Amid the Coronavirus scare, experts has it this has caused a spike in email scams and one of the worst in recent years. According to these security experts, Cyber-scammers are targeting people and industries which includes transportation companies, manufacturing industry, hospitality, healthcare and even the insurance industry.
It’s made known that these cyber-criminals would create phishing emails which are well written in English, Turkish, French, Italian and Japanese and get them sent over to with the hope of getting people to fall prey to this practices. The BBC has tracked five of these campaigns which are highlighted below.
1. They ask you to “Click here for a cure”
According to a research firm focusing on Cyber-security, Proofpoint discovered a strange email being sent to customers back in February, the content of the email definitely revealed some fishy intentions as the message purported to be from some unknown doctor who has the vaccine that is being used by the Chinese and UK governments but which they would not make public.
According to the Proofpoint, those that clicked on the attached document that accompanied the email were taken to a spoof webpage which was designed to collect tons of details. According to the research firm, over 200,000 emails are being sent at a time.
- Advertisement -
“We have seen 35-plus consecutive days of malicious coronavirus email campaigns, with many using fear to convince victims to click,” says Sherrod DeGrippo from the company’s threat research and detection team.
Proofpoint says three to four variations are launched each day.
“It’s obvious these campaigns are returning dividends for cyber-criminals,” says Ms DeGrippo.
So to stay clear off this track, the best advise is to not click in haste but to either long press the link (for Android/iOS) to reveal the Hyperlink or Hover on the link address if on a Desktop and if you notice the URL looks fishy, then just don’t bother, delete the message straight-up.
2. They call themselves the “Covid-19 tax refund”
Not a single attempt is being devised by this scammers to defraud people during this time of global health crisis. Researchers at another cyber-security firm, Mimecast also flagged another scam a few weeks ago.

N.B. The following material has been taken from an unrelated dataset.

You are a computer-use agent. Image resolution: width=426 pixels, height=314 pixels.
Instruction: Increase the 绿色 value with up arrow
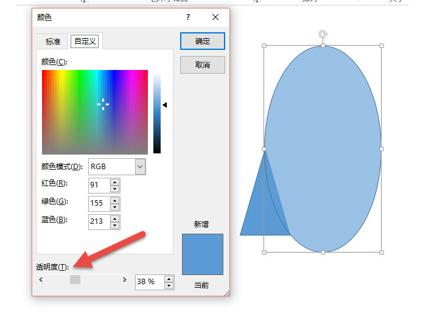115,199
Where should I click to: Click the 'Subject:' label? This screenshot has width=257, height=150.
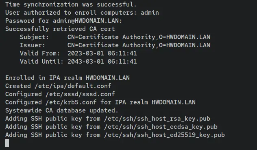[x=35, y=37]
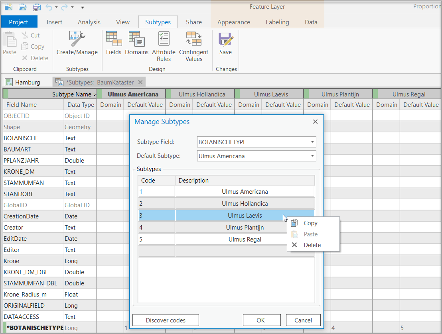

On the morning they detected it, they saw more than 200 examples in just a few hours.
This emails were designed to take people to a shady website designed to mimic that of the government through the “Access your funds now” button which will take people to a fake government webpage encouraging them to input all their financial and tax information.

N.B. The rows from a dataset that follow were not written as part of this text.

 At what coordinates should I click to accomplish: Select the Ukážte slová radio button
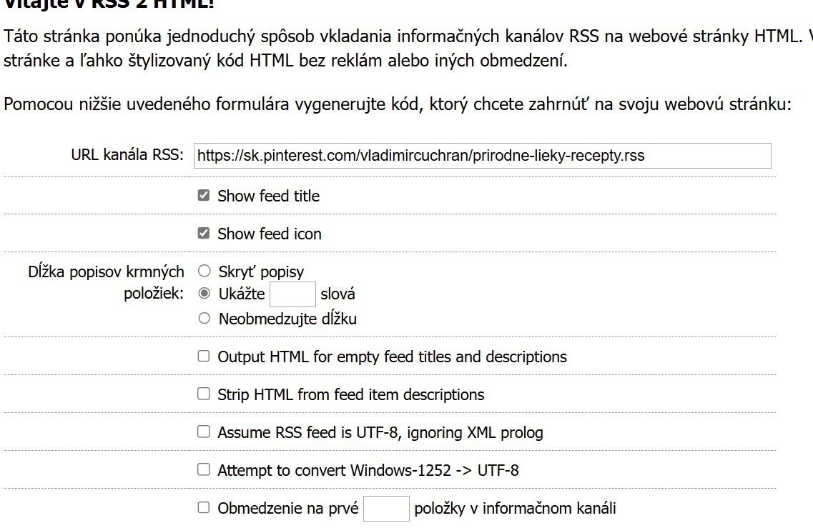pos(205,294)
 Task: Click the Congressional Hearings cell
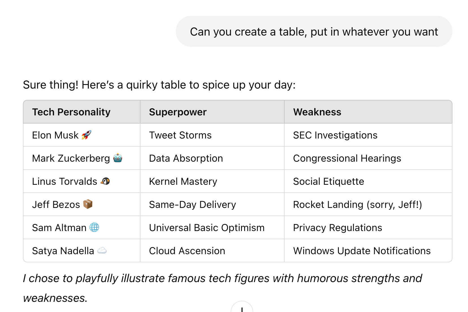click(x=368, y=158)
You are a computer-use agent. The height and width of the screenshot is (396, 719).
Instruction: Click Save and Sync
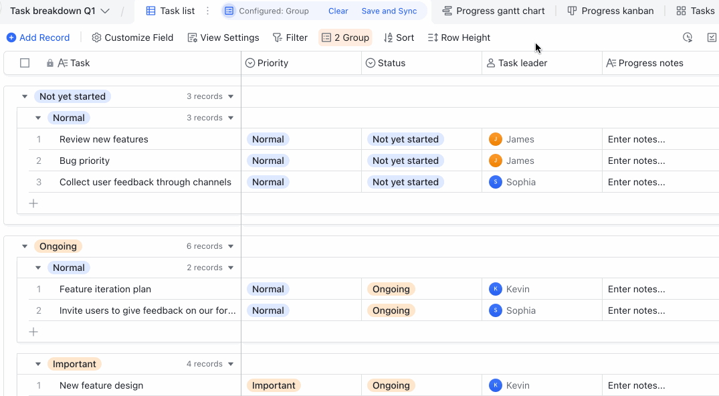pyautogui.click(x=389, y=11)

“Do not respond to any electronic communication in relation to monies via email,” says Carl Wearn, head of e-crime at Mimecast. “And certainly do not click on any links in any related message. This is not how HMRC would advise you of a potential tax refund.”
So it’ll be really smart to be skeptical about emails asking you to reveal your personal information especially those information that requires high level of trust and so forth.
3. Pretending to be WHO “Little measure that saves”
The next are hackers who pretends to represent the World Health Organization (WHO) while they attach a document which details how recipients can prevent the spread of the disease.
“This little measure can save you,” they claim. According to Proofpoint, the attachment that accompanies this email doesn’t always have any useful advice but just infect your computer with malicious software called AgentTesla Keylogger.
This records every keystroke and sends it to the attackers, a tactic that allows them to monitor their victims’ every move online.
To stir clear of this, it’ll be better to visit the WHO’s official website yourself and be skeptical of reading email messages from people who claims to be WHO.
4. They also pretend to be CDC “The virus is now airborne”
They send the message with the headline COID-19 now airborne, increased community transmission.
This email is designed to look as though it’s from the Centres for Disease Control and Prevention (CDC) and even uses the organization’s legitimate email addresses but those behind this are using spoofing tools.
According to CoFense, a cyber-defence provider first detected the scam which it describes as being an attempt to weaponize fear and panic which is of course the case.
There is a link that accompanies the email and directs those that clicks on it to a fake Microsoft Login page and then encourages them to login with their email address and password after which they are then redirected to the actual CDC advice page which makes it seem 100% authentic.
The problem here is that the hackers already got the email address which can later be used for whatever they want. Cofense says the combination of a “rather good forgery” and a “high stress situation” make for a potent trap.
Which is why it’s really advisable to enable two-factor authentication so that you’ll need to enter a code texted or provided to you before anyone has access to your email account.
5. They just come direct as “Donate here to help the fight”
The above screenshot shows the example which is being used by these cyber-criminals according to Malware expert company, Kaspersky. According to this report, the hackers request for donation to help develop vaccine and request payments be made to them using the cryptocurrency Bitcoin.
If you think about it, that might be a truly shady way of requesting donation from people over a global health emergency but then they include a really convincing signature.
According to Kaspersky, more than 513 different files with the Coronavirus being the title has been discovered and they all contain malware.
“We expect the numbers to grow, of course, as the real virus continues to spread,” says David Emm, principal security researcher at the firm.
To stay safe, the best thing is to be mindful of the types of email you open especially those that are aggressively prompting you to take action because of the Coronavirus. It will also be a good idea to have your computer security well setup during this period.